Reuters: 北オーストラリアに生息する牛が「ゲップ」をするたびに排出するメタン(温室効果ガス)の排出量が、これまで考えられていたよりも少ないことを示す論文がオーストラリアで発表された。これは、「牛は案外、地球に優しい」ということでもある。

牛、羊や他の反芻動物は、二酸化炭素(CO2)よりも温室効果がおよそ20倍高いメタンを多く排出する。一匹の牛が一年間に排出する温室効果ガスの量は、およそ1.5トンである。

ニュージーランドでは、温室効果ガス排出量全体の半分が、農業からの排出が占める。そのほとんどは牛と羊に起因する。
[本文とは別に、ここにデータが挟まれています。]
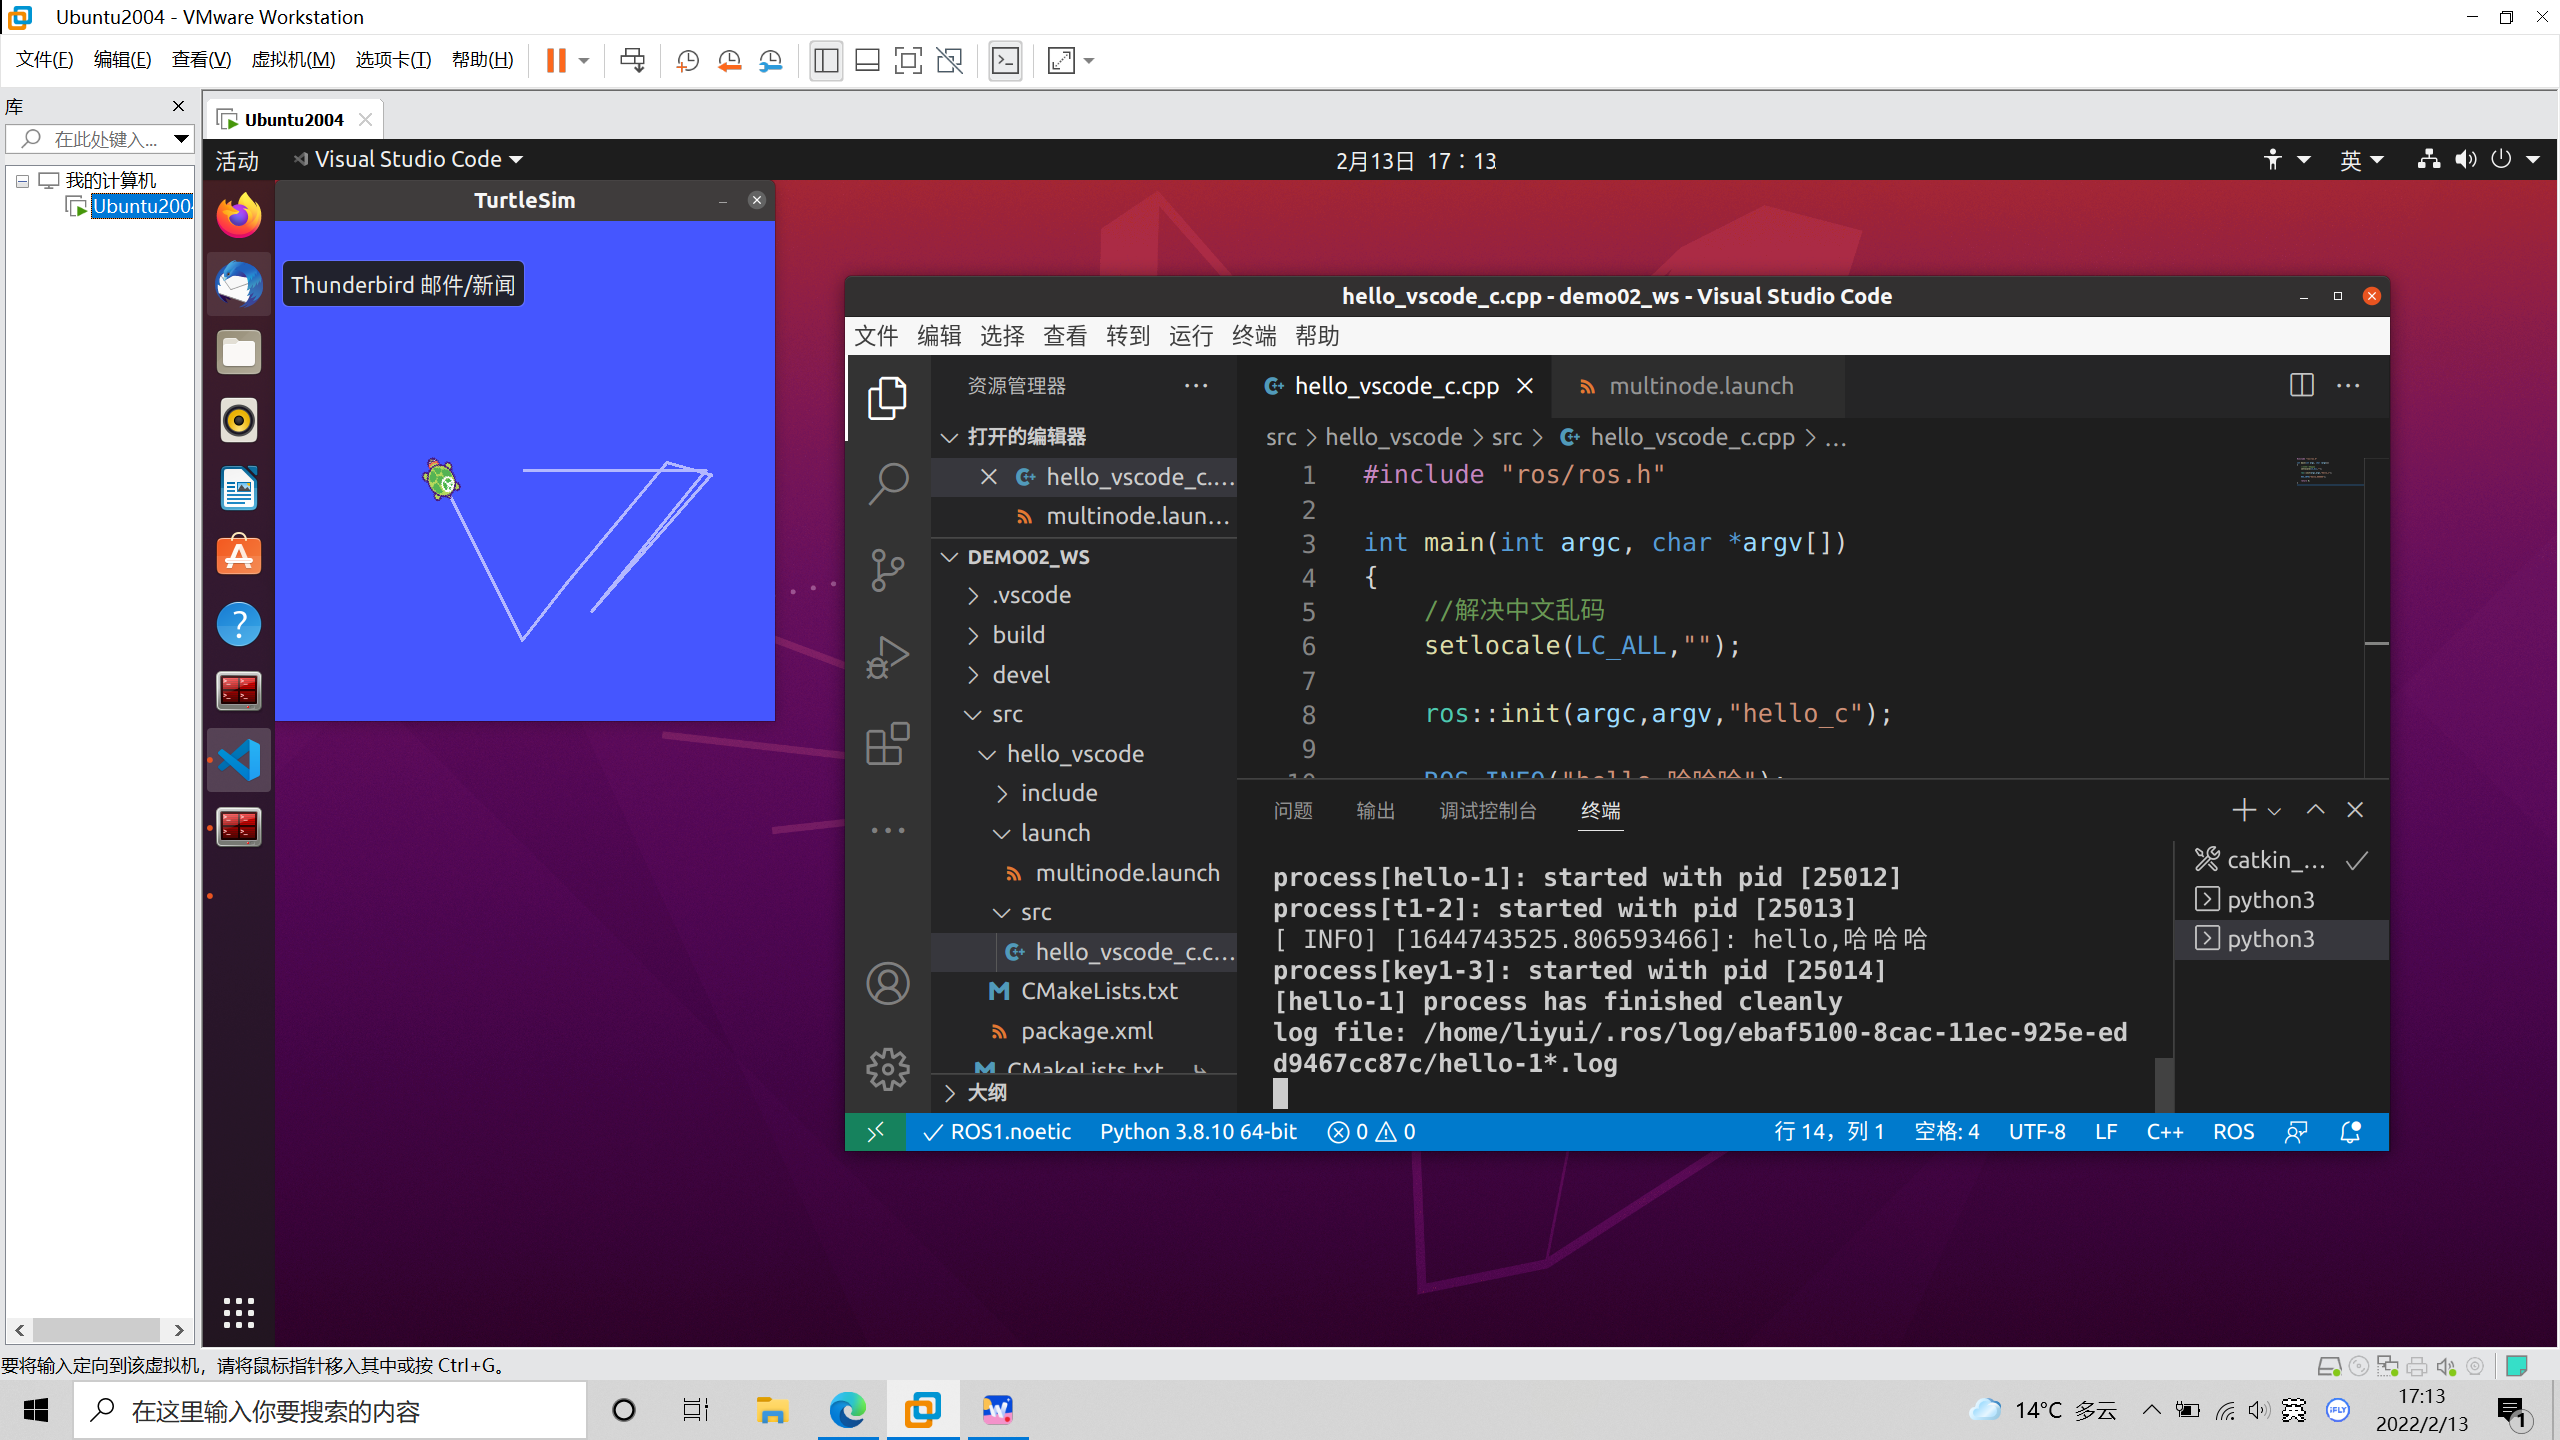The width and height of the screenshot is (2560, 1440).
Task: Click the More Actions icon in Explorer panel
Action: point(1196,385)
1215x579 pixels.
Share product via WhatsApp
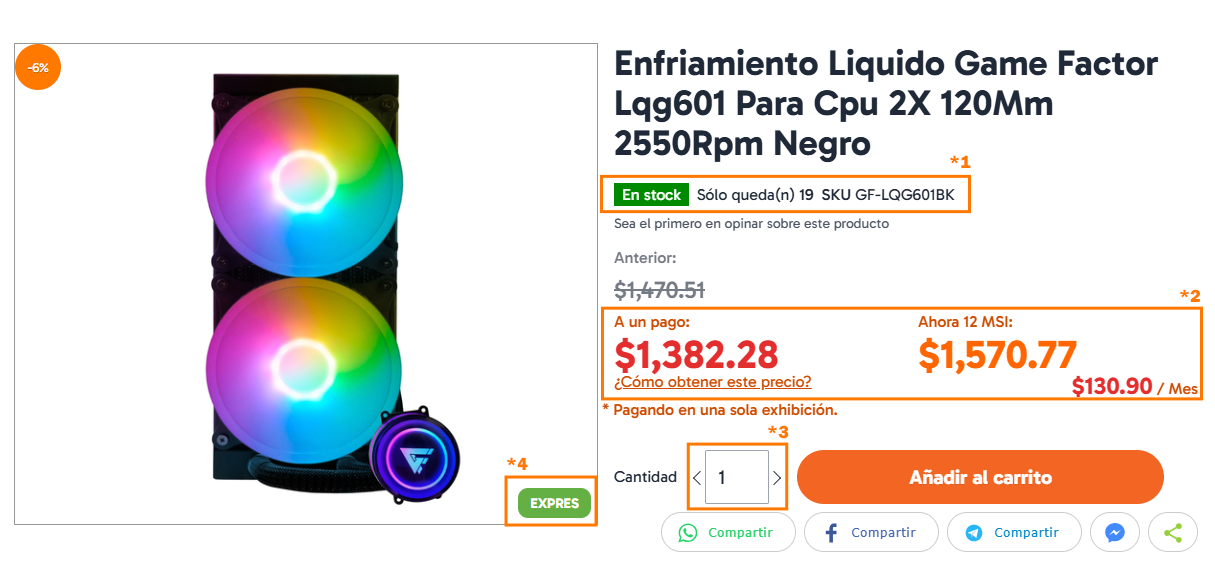click(x=728, y=533)
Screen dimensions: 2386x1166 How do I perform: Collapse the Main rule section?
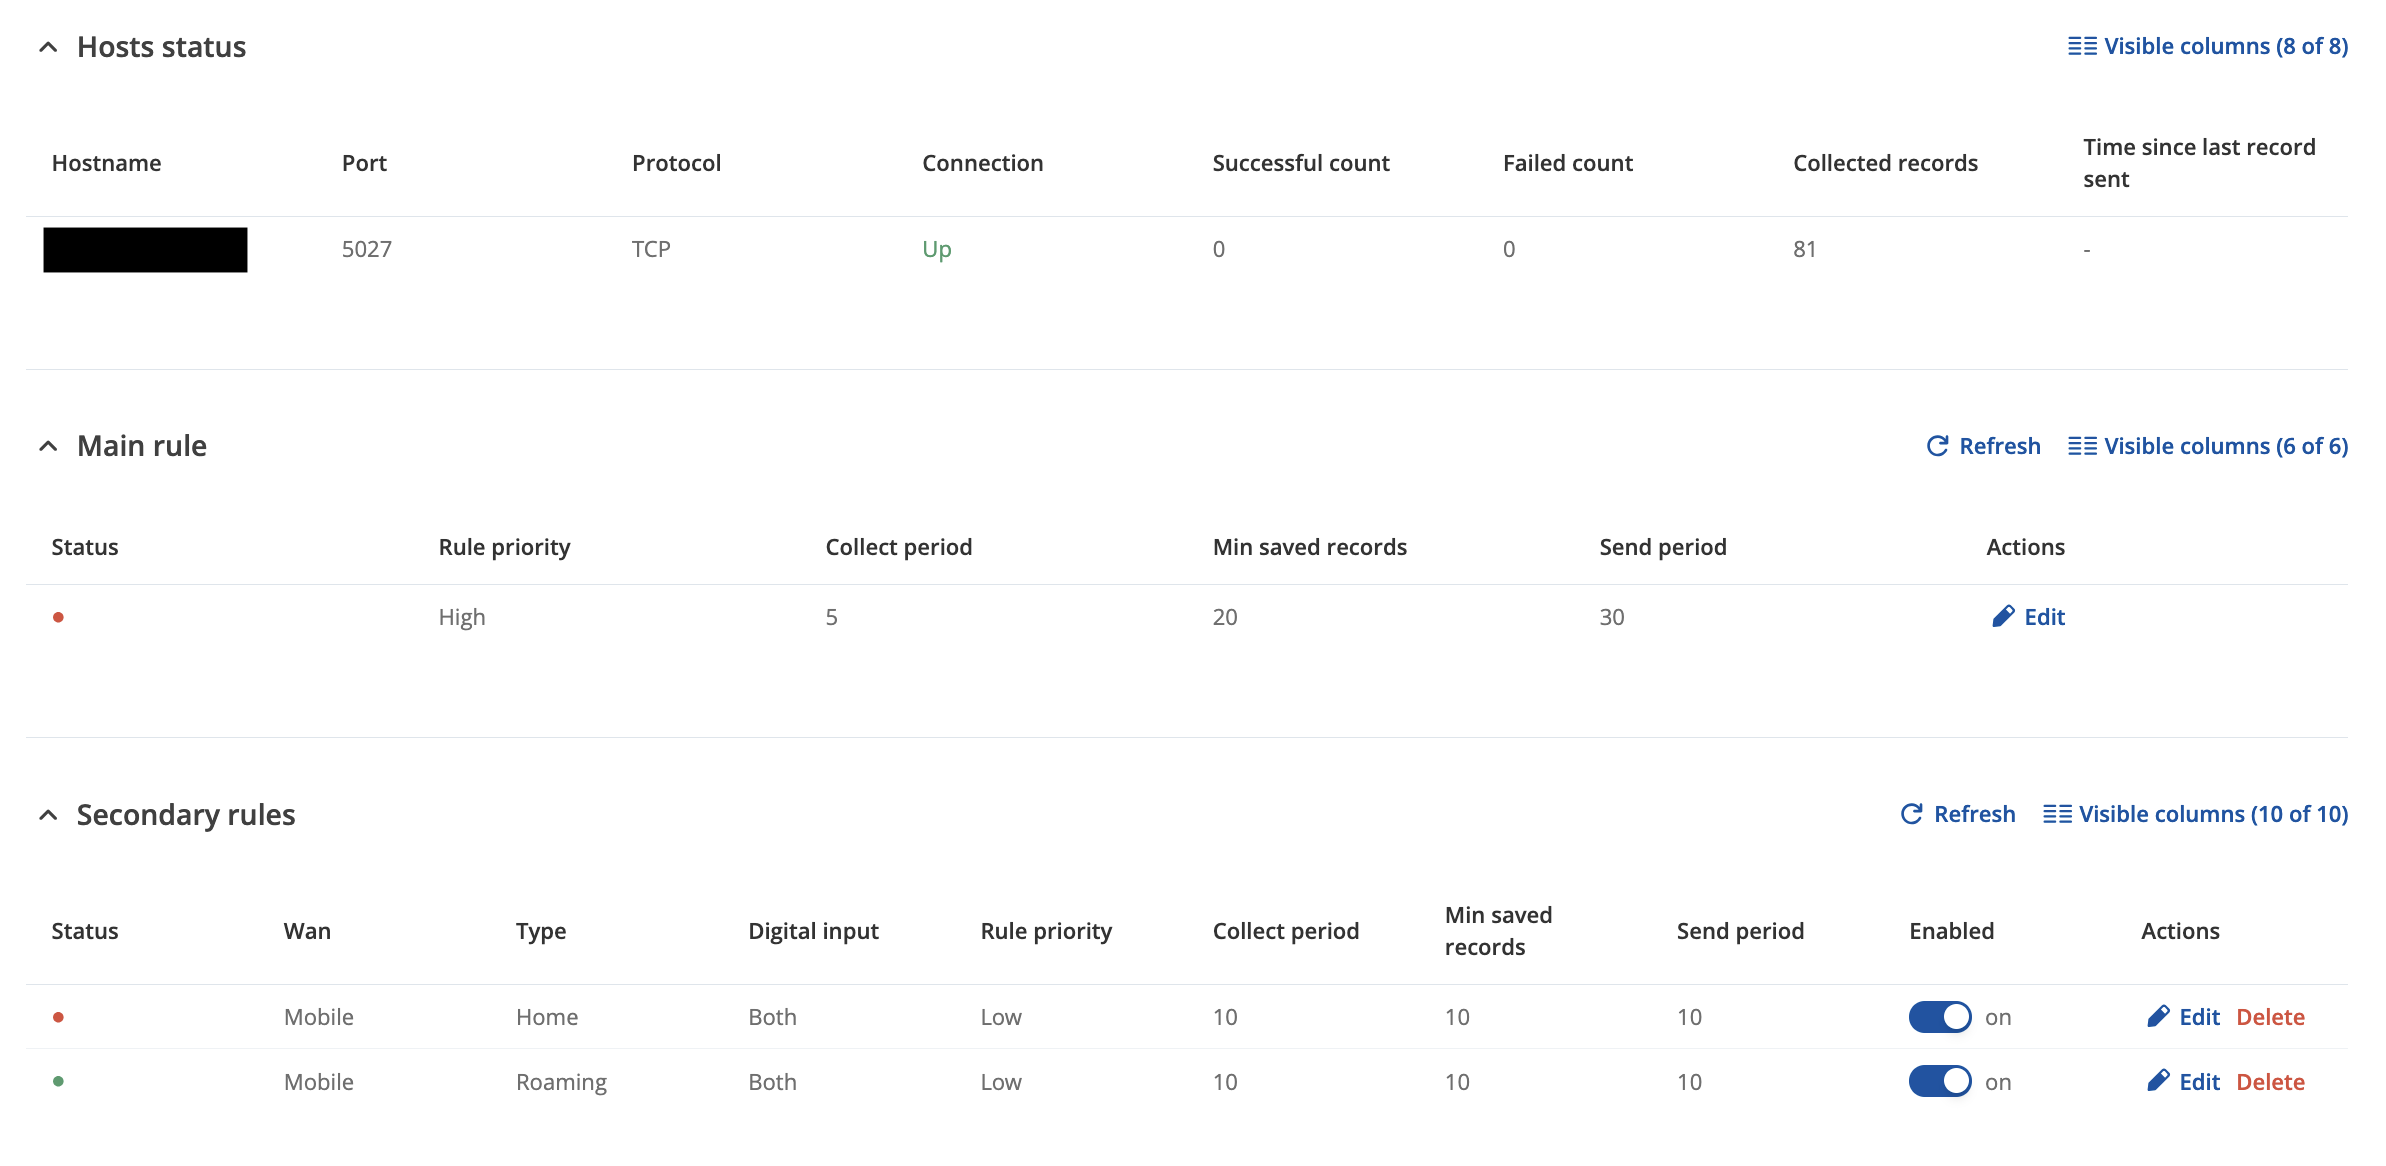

さらに、その牛と羊による排出のほとんどは、意外にもゲップによるものである。

 今回明らかになったのは、オーストラリア政府が支援するリサーチ会社CSIROの科学者の調査で、「オーストラリア北部の暖地型牧草を食べて育った牛によるメタンの排出量は、考えられていた量の三分の一以下」だったという。

この見解は、熱帯性牧草を食べて育ったバラモン牛を特別な呼吸室で実験した。そして、これまで牛からの排出量を推測するために、政府が使ってきた古い計算法に挑戦する形で、導き出された。

「新しい測定法を用いると、牧畜産業はこれまで考えられていたよりもメタン排出が少ない(メタン・フレンドリー)」と研究リーダーであるEd Charmleyは北クイーンランド州のタウンズヒル近くで野外研究を行っている際、ロイターに電話で話した。

およそ2700万頭の牛がいるオーストラリアでは、その半数が北部に生息している。彼らから排出される温室効果ガスは同国全体の国内排出量の4.5%に相当する。この排出量が、今回の研究によると、30%削減されるとすると、温室効果ガス排出削減は740万トン相当となり、およそ大きな石炭火力発電所一基分の排出量と同じである。

この研究成果は、オーストラリア政府が国内の年間温室効果ガス排出量を計算する際に有用である。同国内の温室効果ガス排出量の15%は農業からとされているからだ。科学者らは、「羊や牛のえさを変えることで、農業由来の排出を減らせる。現在国会で論議中の排出権取引制度が導入されれば、そうした牧畜業での削減努力はカーボンクレジットを得ることができる」と指摘している。